* Task to carry out:
Return a copy of every line in the data below that contains "computer".

##### Supplied information

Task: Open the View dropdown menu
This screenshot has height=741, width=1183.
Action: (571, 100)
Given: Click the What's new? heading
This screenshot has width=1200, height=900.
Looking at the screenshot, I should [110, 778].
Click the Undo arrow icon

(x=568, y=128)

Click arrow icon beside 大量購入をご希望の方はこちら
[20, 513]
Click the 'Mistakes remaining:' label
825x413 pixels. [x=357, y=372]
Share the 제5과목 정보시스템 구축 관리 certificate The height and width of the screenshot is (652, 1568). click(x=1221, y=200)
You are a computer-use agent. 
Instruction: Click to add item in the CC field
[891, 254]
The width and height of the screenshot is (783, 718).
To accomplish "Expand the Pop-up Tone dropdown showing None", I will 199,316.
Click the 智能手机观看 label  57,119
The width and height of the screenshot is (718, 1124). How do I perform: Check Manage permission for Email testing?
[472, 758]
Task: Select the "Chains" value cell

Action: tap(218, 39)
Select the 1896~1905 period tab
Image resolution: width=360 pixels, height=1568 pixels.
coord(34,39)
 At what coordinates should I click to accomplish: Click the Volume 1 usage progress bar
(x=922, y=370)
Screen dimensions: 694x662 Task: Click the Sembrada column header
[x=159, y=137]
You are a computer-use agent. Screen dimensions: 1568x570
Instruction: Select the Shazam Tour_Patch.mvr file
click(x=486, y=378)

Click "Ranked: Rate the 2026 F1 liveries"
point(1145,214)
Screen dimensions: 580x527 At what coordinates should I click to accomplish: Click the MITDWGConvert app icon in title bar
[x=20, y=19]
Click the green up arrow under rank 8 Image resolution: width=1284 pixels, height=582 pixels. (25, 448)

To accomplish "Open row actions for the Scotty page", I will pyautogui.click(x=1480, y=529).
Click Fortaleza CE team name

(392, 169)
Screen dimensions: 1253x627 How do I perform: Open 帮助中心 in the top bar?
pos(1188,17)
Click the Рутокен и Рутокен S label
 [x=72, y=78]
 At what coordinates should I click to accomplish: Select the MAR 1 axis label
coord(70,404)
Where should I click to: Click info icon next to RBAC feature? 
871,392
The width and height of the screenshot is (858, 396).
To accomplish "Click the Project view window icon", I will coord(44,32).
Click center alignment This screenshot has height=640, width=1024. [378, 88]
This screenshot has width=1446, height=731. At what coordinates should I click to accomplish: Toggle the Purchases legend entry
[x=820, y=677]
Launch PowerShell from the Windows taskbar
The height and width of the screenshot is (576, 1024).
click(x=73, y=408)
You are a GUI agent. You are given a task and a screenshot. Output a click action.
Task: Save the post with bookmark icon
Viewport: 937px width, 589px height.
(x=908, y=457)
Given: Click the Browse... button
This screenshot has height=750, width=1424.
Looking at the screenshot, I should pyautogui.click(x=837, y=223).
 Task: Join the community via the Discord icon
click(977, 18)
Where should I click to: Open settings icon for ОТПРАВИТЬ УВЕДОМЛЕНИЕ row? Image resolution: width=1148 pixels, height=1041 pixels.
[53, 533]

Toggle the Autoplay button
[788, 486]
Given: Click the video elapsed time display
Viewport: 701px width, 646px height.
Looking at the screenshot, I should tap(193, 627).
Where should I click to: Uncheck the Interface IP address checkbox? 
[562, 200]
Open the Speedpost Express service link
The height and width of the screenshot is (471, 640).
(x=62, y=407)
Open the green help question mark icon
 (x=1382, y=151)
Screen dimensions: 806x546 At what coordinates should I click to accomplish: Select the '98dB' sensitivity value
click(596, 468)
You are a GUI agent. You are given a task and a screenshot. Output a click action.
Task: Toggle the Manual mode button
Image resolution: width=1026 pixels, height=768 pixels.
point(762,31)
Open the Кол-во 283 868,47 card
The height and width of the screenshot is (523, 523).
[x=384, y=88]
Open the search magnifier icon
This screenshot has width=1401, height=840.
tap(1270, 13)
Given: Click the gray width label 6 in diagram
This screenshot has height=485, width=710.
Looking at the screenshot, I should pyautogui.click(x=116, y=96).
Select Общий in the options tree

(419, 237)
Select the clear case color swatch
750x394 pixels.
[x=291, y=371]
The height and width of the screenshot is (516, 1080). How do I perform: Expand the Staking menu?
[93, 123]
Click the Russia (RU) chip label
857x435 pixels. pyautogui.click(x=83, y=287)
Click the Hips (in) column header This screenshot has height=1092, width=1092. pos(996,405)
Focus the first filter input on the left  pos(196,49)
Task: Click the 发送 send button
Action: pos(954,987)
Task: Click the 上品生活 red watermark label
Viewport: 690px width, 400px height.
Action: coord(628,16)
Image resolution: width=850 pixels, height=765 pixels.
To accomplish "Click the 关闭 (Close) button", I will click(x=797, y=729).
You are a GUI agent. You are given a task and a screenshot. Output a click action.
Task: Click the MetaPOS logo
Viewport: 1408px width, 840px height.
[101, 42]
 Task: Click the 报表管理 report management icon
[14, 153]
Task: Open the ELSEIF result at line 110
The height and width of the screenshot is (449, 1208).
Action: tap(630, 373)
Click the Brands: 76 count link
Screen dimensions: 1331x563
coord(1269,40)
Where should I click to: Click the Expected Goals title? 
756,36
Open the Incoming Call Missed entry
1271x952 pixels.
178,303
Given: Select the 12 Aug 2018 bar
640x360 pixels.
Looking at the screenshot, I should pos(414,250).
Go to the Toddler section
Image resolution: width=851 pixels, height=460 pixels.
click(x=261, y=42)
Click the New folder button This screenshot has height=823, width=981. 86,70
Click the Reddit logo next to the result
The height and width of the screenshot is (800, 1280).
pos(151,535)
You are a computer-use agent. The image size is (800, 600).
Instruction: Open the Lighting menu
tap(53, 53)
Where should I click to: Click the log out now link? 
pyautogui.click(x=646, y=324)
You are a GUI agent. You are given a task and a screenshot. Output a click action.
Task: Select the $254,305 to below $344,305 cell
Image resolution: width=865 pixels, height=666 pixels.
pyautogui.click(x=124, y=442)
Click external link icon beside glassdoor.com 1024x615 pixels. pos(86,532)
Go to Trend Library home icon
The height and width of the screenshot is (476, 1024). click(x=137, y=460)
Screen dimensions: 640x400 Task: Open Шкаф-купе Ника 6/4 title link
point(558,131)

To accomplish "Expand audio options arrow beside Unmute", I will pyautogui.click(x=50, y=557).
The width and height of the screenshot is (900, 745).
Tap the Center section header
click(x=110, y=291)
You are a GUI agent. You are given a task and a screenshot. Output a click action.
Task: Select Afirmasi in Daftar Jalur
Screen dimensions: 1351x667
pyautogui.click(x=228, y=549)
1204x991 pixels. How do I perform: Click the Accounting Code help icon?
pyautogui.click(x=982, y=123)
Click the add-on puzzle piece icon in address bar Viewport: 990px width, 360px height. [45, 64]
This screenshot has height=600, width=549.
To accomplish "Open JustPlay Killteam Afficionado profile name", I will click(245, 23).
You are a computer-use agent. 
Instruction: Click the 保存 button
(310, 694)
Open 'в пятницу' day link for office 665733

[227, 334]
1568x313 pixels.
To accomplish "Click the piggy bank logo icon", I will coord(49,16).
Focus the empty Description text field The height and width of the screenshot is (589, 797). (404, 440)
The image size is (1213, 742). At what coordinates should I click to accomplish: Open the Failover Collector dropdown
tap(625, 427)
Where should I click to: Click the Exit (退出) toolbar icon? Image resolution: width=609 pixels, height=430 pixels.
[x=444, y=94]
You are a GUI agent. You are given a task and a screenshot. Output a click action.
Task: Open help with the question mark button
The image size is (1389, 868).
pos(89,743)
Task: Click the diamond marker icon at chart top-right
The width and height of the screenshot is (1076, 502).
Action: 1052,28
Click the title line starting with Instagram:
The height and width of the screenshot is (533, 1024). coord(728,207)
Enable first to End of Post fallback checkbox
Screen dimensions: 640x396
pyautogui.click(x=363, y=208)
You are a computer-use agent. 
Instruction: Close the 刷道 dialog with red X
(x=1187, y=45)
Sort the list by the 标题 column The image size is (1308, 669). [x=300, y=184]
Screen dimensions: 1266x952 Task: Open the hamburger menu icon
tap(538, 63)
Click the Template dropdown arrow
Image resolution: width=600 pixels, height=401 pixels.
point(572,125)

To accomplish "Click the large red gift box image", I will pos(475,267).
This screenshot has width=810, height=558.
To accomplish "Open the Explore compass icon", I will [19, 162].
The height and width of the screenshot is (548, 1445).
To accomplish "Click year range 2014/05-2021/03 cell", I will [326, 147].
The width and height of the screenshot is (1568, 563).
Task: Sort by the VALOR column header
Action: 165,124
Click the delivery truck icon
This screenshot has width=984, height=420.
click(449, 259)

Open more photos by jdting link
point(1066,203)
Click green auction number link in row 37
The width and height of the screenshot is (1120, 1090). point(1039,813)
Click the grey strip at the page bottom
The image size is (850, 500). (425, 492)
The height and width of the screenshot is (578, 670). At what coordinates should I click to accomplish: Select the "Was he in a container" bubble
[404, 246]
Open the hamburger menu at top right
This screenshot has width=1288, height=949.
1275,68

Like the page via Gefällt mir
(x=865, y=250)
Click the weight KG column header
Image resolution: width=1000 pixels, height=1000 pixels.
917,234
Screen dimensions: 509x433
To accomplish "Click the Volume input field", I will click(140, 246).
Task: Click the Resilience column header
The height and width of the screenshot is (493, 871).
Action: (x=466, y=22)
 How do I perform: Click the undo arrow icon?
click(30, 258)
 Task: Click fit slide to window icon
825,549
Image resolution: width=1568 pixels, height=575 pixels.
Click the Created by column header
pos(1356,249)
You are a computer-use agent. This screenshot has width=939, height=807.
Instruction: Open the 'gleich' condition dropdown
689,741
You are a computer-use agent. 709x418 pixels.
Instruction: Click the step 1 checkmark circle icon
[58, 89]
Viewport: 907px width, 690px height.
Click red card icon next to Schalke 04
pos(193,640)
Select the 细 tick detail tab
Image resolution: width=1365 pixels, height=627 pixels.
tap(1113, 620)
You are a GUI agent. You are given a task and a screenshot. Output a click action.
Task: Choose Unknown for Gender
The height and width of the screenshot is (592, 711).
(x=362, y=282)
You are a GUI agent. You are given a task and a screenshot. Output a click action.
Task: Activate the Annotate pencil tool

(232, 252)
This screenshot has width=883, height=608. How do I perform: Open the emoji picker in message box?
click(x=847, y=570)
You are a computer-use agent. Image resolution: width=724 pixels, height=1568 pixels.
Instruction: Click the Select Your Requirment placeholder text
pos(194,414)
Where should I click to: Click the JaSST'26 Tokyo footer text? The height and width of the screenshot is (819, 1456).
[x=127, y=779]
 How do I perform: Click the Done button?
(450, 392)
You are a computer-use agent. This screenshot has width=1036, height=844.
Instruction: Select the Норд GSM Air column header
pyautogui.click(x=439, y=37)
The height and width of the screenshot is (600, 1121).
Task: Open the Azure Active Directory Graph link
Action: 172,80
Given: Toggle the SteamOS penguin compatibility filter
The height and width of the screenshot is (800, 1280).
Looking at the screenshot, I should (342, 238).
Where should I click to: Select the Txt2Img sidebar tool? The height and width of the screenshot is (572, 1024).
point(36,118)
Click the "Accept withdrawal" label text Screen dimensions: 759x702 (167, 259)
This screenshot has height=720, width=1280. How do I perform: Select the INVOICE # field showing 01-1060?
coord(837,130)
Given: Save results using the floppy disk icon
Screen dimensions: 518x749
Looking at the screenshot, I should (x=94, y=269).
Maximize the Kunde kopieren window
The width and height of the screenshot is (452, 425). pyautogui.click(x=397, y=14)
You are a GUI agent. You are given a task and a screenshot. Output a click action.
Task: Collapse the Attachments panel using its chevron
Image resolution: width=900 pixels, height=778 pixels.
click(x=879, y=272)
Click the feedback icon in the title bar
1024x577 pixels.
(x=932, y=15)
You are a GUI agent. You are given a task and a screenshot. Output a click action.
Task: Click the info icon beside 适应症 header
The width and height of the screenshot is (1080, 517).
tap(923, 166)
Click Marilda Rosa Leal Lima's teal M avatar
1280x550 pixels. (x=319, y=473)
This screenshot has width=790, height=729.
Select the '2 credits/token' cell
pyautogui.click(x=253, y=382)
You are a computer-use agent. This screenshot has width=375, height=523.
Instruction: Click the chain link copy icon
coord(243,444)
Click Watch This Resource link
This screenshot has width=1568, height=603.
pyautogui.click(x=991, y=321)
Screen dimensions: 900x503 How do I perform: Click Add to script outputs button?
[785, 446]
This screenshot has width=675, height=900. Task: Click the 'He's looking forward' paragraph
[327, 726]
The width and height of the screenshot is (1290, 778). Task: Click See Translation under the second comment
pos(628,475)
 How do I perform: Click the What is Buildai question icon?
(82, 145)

##########

* Written reply:
You are a computer-use agent. 
You are a computer-use agent. Screen dimensions: 1568x570
You are a computer-use agent. The image size is (800, 600).
You are a computer-use agent. 
You are a computer-use agent. 
You are a computer-use agent. This screenshot has width=939, height=807.
You are a computer-use agent. 709x418 pixels.
You are a computer-use agent. Image resolution: width=724 pixels, height=1568 pixels.
You are a computer-use agent. This screenshot has width=1036, height=844.
You are a computer-use agent. This screenshot has width=375, height=523.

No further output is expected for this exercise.